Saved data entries
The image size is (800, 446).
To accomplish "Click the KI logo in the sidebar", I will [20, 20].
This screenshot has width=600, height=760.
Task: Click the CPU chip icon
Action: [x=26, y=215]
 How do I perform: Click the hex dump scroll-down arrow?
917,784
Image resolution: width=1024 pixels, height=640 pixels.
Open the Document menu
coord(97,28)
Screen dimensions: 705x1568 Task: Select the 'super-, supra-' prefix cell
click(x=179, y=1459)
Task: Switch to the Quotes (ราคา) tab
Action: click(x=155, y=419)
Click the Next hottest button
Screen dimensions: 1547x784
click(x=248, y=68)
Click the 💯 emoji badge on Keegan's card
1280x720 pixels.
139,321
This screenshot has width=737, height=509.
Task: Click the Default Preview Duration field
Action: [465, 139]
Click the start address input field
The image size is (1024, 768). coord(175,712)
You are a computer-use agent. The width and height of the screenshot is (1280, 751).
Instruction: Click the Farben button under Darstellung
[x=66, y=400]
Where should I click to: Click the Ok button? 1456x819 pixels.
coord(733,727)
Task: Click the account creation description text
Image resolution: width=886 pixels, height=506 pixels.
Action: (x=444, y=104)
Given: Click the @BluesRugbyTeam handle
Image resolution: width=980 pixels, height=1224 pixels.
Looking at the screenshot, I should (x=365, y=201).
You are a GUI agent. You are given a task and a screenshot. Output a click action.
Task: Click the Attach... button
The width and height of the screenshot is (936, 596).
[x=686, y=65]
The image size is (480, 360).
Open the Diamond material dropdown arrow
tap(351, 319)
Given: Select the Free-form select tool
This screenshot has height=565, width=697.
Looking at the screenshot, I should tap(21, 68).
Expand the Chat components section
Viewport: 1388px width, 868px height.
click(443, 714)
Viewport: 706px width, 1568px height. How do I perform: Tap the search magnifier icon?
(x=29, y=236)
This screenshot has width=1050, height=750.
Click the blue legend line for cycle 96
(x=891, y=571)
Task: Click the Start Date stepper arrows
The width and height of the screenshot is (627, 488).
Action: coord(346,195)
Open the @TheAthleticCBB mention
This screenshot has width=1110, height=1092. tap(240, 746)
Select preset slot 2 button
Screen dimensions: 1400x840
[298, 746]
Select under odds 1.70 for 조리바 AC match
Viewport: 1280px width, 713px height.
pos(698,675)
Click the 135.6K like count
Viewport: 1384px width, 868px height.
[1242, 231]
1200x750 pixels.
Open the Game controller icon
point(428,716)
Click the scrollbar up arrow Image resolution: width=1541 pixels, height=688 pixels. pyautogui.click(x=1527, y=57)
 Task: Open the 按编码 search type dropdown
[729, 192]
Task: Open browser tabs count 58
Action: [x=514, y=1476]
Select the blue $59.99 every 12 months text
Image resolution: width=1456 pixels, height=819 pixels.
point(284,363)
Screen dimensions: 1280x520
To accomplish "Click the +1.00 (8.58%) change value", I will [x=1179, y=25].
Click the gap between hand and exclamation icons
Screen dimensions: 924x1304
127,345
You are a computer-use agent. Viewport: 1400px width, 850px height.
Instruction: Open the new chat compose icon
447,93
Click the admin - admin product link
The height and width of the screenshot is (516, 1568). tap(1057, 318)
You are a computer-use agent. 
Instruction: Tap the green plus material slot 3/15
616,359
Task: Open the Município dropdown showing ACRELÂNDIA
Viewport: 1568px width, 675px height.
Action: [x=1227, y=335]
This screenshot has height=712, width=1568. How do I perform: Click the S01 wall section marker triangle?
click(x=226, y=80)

- EXERCISE AIM -
Check each line above for the word "computer" and say how many have it, with nothing else.

- SOLUTION FOR THIS EXERCISE -
3